■ **USING THE INFORMATION**:
1 > Answer these questions about the post on spurious correlation:
(a) Which teams does the author say are the only ones that can stop Aston Villa from qualifying for the Champions League?
(b) What does the acronym HARKing stand for?
(c) Besides the Premier League, which leagues did the commenter repeat the analysis on?
2 > Reproduce the stretch of the post on spurious correlation from "In other words, what" through "to explain it.".

That is, what possessed me to make the graph in the first place? Well, as an Aston Villa fan, I’ve been obsessing over that alphabetical run of teams lately. As it stands after the weekend, the only teams which can stop us qualifying for the Champions League are the aforementioned Bournemouth, Brentford and Brighton, and it’s natural to spot what they have in common. Once you notice that, it’s hard not to notice the nice little run below that, to join that in your mind with the Arsenal-Wolves coincidence, and wonder about plotting the data.
And if I’d done that, and the correlation hadn’t been so strong, then I probably wouldn’t have bothered putting the graph on LinkedIn. Similarly if the p-value had been higher than 0.05, I wouldn’t have told you about it. And if the effect hadn’t been so strong, then nobody would have liked the post. (Pedants will also spot that I cheated by putting AFC Bournemouth under B not A - of course this was a deliberate decision to help the pattern work).
In other words, what we are looking at is an example of HARKing - “Hypothesising After the Results are Known” - coupled with a small dose of cherry picking and the file-drawer effect. If I’d made the prediction explicitly at the start of the season, or if the same thing carries over for a league I’ve never looked at, that would have been much more impressive. But somehow I’m putting together the a posteriori outcome of a series of unlikely events (Liverpool getting worse despite spending a fortune, World Club Champions Chelsea dropping down the table, Newcastle and Nottingham Forest being much worse than last season, Spurs somehow not being any better) and telling a cute story to explain it.
Of course this kind of thing goes down well on LinkedIn. And I like to think that most of the people liking the post, many with fancy job titles involving analytics and data, were in on the joke.
But equally, it’s worth thinking about the way that this data was collected, and how the human mind looks for coincidences and isn’t always great at considering the chance of them happening. The surnames of my first three PhD students began with the letters A, B and C in that order - which is another neat fact, except I wouldn’t be telling you if they’d been S, J and L. David Hand’s excellent book The Improbability Principle gives many examples of this kind of effect, and argues that at least in part coincidences seem to happen so often simply because we have many opportunities for them to occur, and we only focus on the times that they do.
As a result, it’s important to bear in mind these kinds of effects when data is being reported. If there’s an apparent strong side-effect of some drug which is only seen in 30-34 year old men, is it possible that someone is just reporting the effect of random variation showing up in one group? Is it biologically plausible you wouldn’t see some effect in 25-29s and 35-39s? As is often the case, maybe we can leave the last word to Richard Feynman:
You know, the most amazing thing happened to me tonight... I saw a car with the license plate ARW 357. Can you imagine? Of all the millions of license plates in the state, what was the chance that I would see that particular one tonight? Amazing!



The important message here is the one you mention. But ... we do have some algorithmic ways to avoid spurious correlation finding! For example, I would expect a QQ plot to reveal that the residuals are very far from the normal distribution usually implicit in a linear regression.
In the interests of science and in light of the ongoing replication crisis, I repeated your analysis for the Premier League and then on each of the English Championship, League One, and League Two.
Although your finding for the Prem seems robust, I regret to inform you that I did not find any significant relationship when I repeated the analysis for each of the other leagues. When I looked across the 92 (all Prem and EFL teams in alphabetical order and position from 1 to 92) there was, again, no significant relationship.
I think your working theory may require some post hoc modification to explain why we see this correlation only in the top tier and not in any of the others.

■ **STORED DATA**:
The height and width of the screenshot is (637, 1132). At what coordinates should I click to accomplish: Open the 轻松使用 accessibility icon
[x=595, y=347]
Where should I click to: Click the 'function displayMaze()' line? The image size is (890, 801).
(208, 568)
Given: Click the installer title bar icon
==
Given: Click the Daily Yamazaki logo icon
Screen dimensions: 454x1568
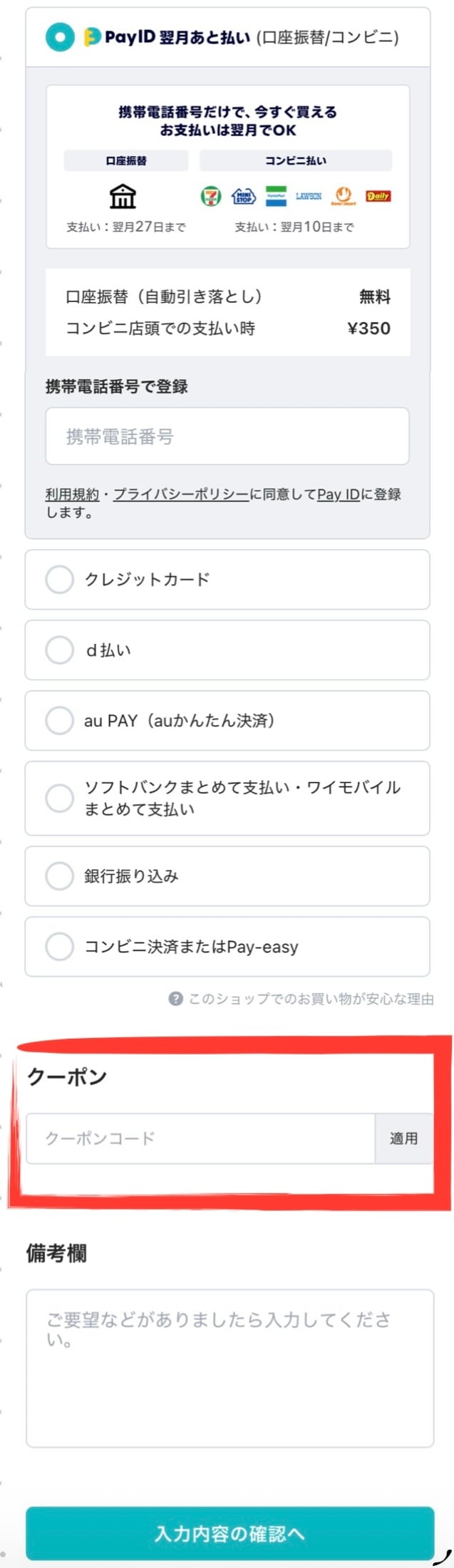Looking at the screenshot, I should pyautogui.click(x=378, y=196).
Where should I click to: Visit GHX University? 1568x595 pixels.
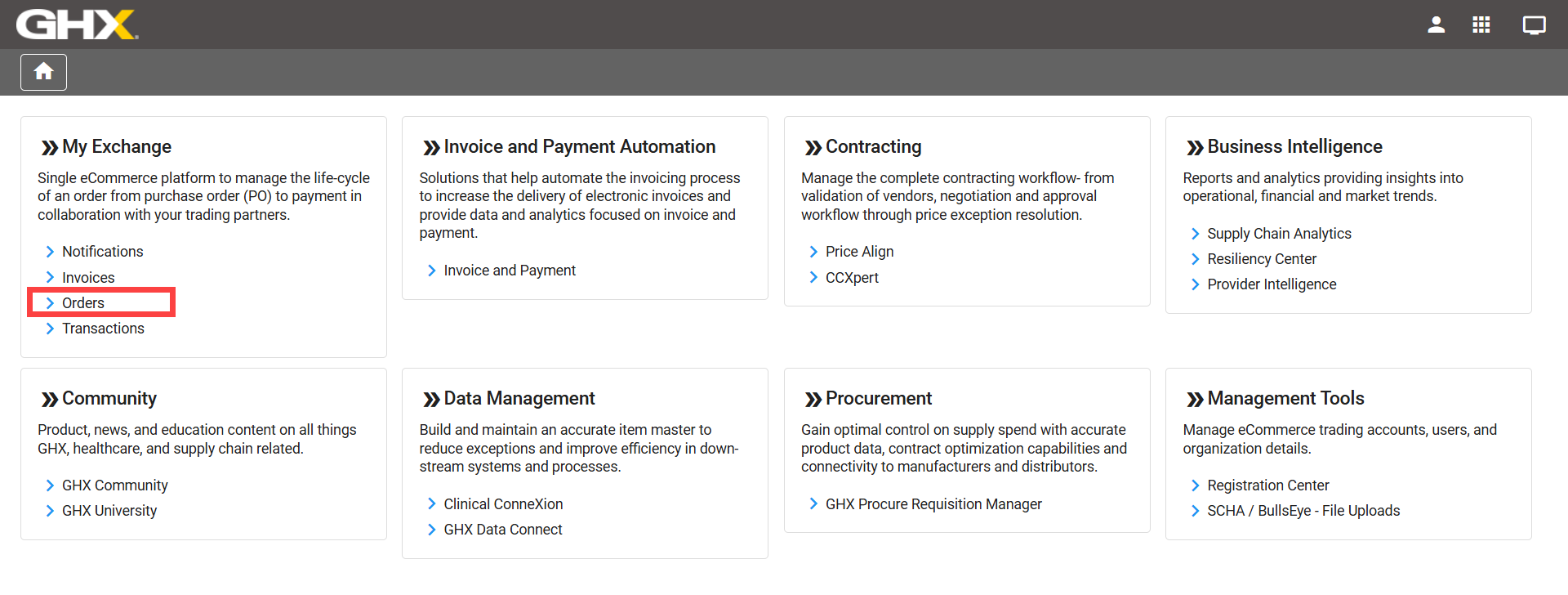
--
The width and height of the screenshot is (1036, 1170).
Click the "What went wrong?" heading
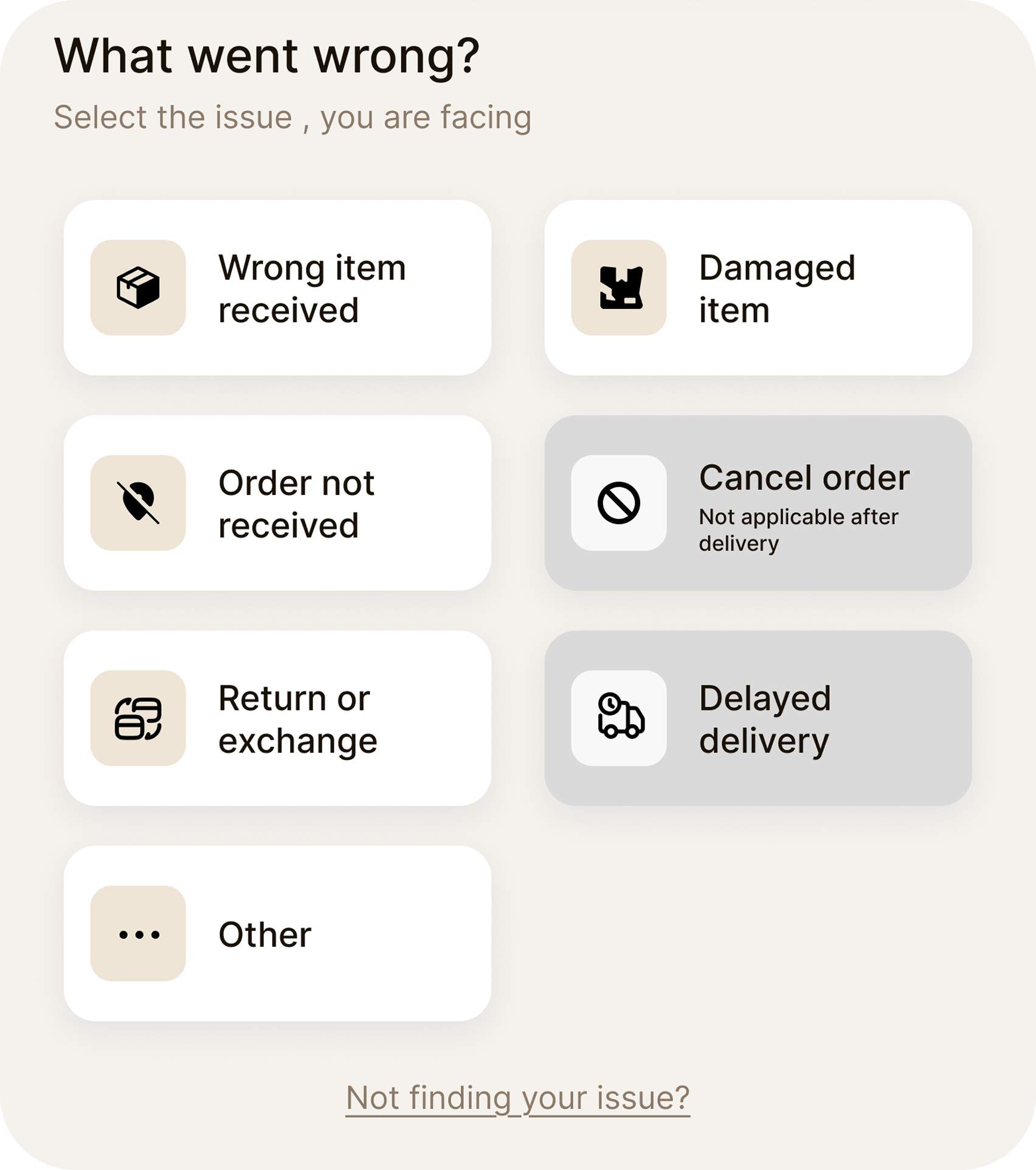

■ **ANSWERS FOR EACH ITEM**:
1 >
(a) Bournemouth, Brentford and Brighton
(b) Hypothesising After the Results are Known
(c) The English Championship, League One, and League Two

2 >
In other words, what we are looking at is an example of HARKing - “Hypothesising After the Results are Known” - coupled with a small dose of cherry picking and the file-drawer effect. If I’d made the prediction explicitly at the start of the season, or if the same thing carries over for a league I’ve never looked at, that would have been much more impressive. But somehow I’m putting together the a posteriori outcome of a series of unlikely events (Liverpool getting worse despite spending a fortune, World Club Champions Chelsea dropping down the table, Newcastle and Nottingham Forest being much worse than last season, Spurs somehow not being any better) and telling a cute story to explain it.